> [Exercise objective]
Copy every record exactly, with nothing left out.

> [Task data]

▬▬▬▬▬▬▬▬▬▬

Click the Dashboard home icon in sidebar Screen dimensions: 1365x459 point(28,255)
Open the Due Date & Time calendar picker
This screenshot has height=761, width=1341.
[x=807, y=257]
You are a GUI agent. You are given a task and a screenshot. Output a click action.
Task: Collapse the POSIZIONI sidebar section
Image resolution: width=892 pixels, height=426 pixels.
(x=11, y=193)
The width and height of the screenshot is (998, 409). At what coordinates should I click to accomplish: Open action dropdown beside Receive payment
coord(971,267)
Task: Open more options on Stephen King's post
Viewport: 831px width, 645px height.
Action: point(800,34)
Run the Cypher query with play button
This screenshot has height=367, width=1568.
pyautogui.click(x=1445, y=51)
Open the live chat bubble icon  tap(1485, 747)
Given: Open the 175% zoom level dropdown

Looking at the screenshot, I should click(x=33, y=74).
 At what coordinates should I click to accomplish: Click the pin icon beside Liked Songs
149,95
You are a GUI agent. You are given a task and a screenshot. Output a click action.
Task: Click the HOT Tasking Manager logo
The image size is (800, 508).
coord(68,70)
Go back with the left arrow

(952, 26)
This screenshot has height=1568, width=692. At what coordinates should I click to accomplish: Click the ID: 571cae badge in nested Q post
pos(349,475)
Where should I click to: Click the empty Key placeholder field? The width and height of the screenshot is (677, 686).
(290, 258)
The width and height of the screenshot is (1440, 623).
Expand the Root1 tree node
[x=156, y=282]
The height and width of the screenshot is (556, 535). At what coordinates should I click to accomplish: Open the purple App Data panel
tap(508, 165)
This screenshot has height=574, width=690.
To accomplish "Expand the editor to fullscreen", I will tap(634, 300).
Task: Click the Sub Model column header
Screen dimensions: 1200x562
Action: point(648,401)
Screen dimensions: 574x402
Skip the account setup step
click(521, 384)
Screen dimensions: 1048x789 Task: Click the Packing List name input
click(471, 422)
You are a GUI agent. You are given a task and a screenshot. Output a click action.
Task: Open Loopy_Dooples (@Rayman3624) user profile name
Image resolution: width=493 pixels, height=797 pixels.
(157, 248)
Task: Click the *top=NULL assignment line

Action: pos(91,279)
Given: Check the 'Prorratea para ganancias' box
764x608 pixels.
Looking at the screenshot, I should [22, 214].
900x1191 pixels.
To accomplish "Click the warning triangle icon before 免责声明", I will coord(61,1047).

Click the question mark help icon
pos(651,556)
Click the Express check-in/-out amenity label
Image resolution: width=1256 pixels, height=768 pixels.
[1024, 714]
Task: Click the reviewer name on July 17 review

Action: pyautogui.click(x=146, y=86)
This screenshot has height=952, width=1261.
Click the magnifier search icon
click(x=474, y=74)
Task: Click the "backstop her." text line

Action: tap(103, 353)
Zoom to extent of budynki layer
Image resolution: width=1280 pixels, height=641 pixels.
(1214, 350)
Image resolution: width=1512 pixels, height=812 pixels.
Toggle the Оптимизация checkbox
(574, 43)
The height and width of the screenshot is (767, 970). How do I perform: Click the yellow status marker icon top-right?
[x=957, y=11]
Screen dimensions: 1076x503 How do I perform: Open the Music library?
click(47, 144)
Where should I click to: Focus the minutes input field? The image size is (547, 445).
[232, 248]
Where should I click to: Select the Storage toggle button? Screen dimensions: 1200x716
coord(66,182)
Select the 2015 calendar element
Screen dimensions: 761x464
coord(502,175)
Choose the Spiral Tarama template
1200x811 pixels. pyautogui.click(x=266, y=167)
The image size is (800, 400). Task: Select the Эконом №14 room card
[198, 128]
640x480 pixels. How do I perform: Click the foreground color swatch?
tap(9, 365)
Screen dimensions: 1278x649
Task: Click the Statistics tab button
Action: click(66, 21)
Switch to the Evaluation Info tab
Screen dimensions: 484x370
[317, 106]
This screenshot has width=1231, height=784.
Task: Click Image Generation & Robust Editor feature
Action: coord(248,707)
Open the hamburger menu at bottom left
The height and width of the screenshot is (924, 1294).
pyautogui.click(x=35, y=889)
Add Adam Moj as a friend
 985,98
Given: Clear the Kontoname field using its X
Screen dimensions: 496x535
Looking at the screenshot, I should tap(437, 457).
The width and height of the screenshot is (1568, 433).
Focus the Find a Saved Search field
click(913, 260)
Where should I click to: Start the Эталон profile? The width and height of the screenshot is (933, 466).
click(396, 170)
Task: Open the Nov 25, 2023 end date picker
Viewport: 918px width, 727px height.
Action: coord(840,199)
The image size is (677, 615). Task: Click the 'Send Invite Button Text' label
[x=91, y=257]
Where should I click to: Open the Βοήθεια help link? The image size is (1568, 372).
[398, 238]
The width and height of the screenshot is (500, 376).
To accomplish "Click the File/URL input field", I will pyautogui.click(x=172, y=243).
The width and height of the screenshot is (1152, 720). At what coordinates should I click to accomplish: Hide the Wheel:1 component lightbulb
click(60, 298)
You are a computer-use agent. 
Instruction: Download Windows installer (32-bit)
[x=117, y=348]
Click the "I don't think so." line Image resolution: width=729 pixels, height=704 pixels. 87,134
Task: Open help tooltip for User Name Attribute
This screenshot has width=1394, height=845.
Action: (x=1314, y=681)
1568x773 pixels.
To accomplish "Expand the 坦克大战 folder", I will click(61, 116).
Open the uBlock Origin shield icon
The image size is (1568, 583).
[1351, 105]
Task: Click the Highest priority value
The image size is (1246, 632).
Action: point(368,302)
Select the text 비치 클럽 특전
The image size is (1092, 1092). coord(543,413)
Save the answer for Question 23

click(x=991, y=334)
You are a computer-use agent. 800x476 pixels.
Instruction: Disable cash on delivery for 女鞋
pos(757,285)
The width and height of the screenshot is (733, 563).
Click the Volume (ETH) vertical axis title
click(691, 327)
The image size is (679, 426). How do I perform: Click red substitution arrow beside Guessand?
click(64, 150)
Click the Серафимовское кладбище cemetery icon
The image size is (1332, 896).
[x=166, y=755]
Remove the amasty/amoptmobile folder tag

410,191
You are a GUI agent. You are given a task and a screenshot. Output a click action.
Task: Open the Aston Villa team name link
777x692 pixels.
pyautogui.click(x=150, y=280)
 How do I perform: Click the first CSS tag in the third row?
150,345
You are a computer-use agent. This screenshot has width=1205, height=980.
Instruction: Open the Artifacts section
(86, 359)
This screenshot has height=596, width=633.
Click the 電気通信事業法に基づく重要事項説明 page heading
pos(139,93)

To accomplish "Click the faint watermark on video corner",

▬▬▬▬▬▬▬▬▬▬

> [Exercise answer]
Click the Dashboard home icon in sidebar Screen dimensions: 1365x459 point(28,255)
Open the Due Date & Time calendar picker
This screenshot has height=761, width=1341.
[x=807, y=257]
You are a GUI agent. You are given a task and a screenshot. Output a click action.
Task: Collapse the POSIZIONI sidebar section
Image resolution: width=892 pixels, height=426 pixels.
(x=11, y=193)
The width and height of the screenshot is (998, 409). At what coordinates should I click to accomplish: Open action dropdown beside Receive payment
coord(971,267)
Task: Open more options on Stephen King's post
Viewport: 831px width, 645px height.
Action: point(800,34)
Run the Cypher query with play button
This screenshot has height=367, width=1568.
pyautogui.click(x=1445, y=51)
Open the live chat bubble icon  tap(1485, 747)
Given: Open the 175% zoom level dropdown

Looking at the screenshot, I should click(x=33, y=74).
 At what coordinates should I click to accomplish: Click the pin icon beside Liked Songs
149,95
You are a GUI agent. You are given a task and a screenshot. Output a click action.
Task: Click the HOT Tasking Manager logo
The image size is (800, 508).
coord(68,70)
Go back with the left arrow

(952, 26)
This screenshot has height=1568, width=692. At what coordinates should I click to accomplish: Click the ID: 571cae badge in nested Q post
pos(349,475)
Where should I click to: Click the empty Key placeholder field? The width and height of the screenshot is (677, 686).
(290, 258)
The width and height of the screenshot is (1440, 623).
Expand the Root1 tree node
[x=156, y=282]
The height and width of the screenshot is (556, 535). At what coordinates should I click to accomplish: Open the purple App Data panel
tap(508, 165)
This screenshot has height=574, width=690.
To accomplish "Expand the editor to fullscreen", I will tap(634, 300).
Task: Click the Sub Model column header
Screen dimensions: 1200x562
Action: point(648,401)
Screen dimensions: 574x402
Skip the account setup step
click(521, 384)
Screen dimensions: 1048x789 Task: Click the Packing List name input
click(471, 422)
You are a GUI agent. You are given a task and a screenshot. Output a click action.
Task: Open Loopy_Dooples (@Rayman3624) user profile name
Image resolution: width=493 pixels, height=797 pixels.
(157, 248)
Task: Click the *top=NULL assignment line

Action: pos(91,279)
Given: Check the 'Prorratea para ganancias' box
764x608 pixels.
Looking at the screenshot, I should [22, 214].
900x1191 pixels.
To accomplish "Click the warning triangle icon before 免责声明", I will coord(61,1047).

Click the question mark help icon
pos(651,556)
Click the Express check-in/-out amenity label
Image resolution: width=1256 pixels, height=768 pixels.
[1024, 714]
Task: Click the reviewer name on July 17 review

Action: pyautogui.click(x=146, y=86)
This screenshot has height=952, width=1261.
Click the magnifier search icon
click(x=474, y=74)
Task: Click the "backstop her." text line

Action: tap(103, 353)
Zoom to extent of budynki layer
Image resolution: width=1280 pixels, height=641 pixels.
(1214, 350)
Image resolution: width=1512 pixels, height=812 pixels.
Toggle the Оптимизация checkbox
(574, 43)
The height and width of the screenshot is (767, 970). How do I perform: Click the yellow status marker icon top-right?
[x=957, y=11]
Screen dimensions: 1076x503 How do I perform: Open the Music library?
click(47, 144)
Where should I click to: Focus the minutes input field? The image size is (547, 445).
[232, 248]
Where should I click to: Select the Storage toggle button? Screen dimensions: 1200x716
coord(66,182)
Select the 2015 calendar element
Screen dimensions: 761x464
coord(502,175)
Choose the Spiral Tarama template
1200x811 pixels. pyautogui.click(x=266, y=167)
The image size is (800, 400). Task: Select the Эконом №14 room card
[198, 128]
640x480 pixels. How do I perform: Click the foreground color swatch?
tap(9, 365)
Screen dimensions: 1278x649
Task: Click the Statistics tab button
Action: click(66, 21)
Switch to the Evaluation Info tab
Screen dimensions: 484x370
[317, 106]
This screenshot has width=1231, height=784.
Task: Click Image Generation & Robust Editor feature
Action: coord(248,707)
Open the hamburger menu at bottom left
The height and width of the screenshot is (924, 1294).
pyautogui.click(x=35, y=889)
Add Adam Moj as a friend
 985,98
Given: Clear the Kontoname field using its X
Screen dimensions: 496x535
Looking at the screenshot, I should tap(437, 457).
The width and height of the screenshot is (1568, 433).
Focus the Find a Saved Search field
click(913, 260)
Where should I click to: Start the Эталон profile? The width and height of the screenshot is (933, 466).
click(396, 170)
Task: Open the Nov 25, 2023 end date picker
Viewport: 918px width, 727px height.
Action: coord(840,199)
The image size is (677, 615). Task: Click the 'Send Invite Button Text' label
[x=91, y=257]
Where should I click to: Open the Βοήθεια help link? The image size is (1568, 372).
[398, 238]
The width and height of the screenshot is (500, 376).
To accomplish "Click the File/URL input field", I will pyautogui.click(x=172, y=243).
The width and height of the screenshot is (1152, 720). At what coordinates should I click to accomplish: Hide the Wheel:1 component lightbulb
click(60, 298)
You are a computer-use agent. 
Instruction: Download Windows installer (32-bit)
[x=117, y=348]
Click the "I don't think so." line Image resolution: width=729 pixels, height=704 pixels. 87,134
Task: Open help tooltip for User Name Attribute
This screenshot has width=1394, height=845.
Action: (x=1314, y=681)
1568x773 pixels.
To accomplish "Expand the 坦克大战 folder", I will click(61, 116).
Open the uBlock Origin shield icon
The image size is (1568, 583).
[1351, 105]
Task: Click the Highest priority value
The image size is (1246, 632).
Action: point(368,302)
Select the text 비치 클럽 특전
The image size is (1092, 1092). coord(543,413)
Save the answer for Question 23

click(x=991, y=334)
You are a computer-use agent. 800x476 pixels.
Instruction: Disable cash on delivery for 女鞋
pos(757,285)
The width and height of the screenshot is (733, 563).
Click the Volume (ETH) vertical axis title
click(691, 327)
The image size is (679, 426). How do I perform: Click red substitution arrow beside Guessand?
click(64, 150)
Click the Серафимовское кладбище cemetery icon
The image size is (1332, 896).
[x=166, y=755]
Remove the amasty/amoptmobile folder tag

410,191
You are a GUI agent. You are given a task and a screenshot. Output a click action.
Task: Open the Aston Villa team name link
777x692 pixels.
pyautogui.click(x=150, y=280)
 How do I perform: Click the first CSS tag in the third row?
150,345
You are a computer-use agent. This screenshot has width=1205, height=980.
Instruction: Open the Artifacts section
(86, 359)
This screenshot has height=596, width=633.
Click the 電気通信事業法に基づく重要事項説明 page heading
pos(139,93)

To accomplish "Click the faint watermark on video corner",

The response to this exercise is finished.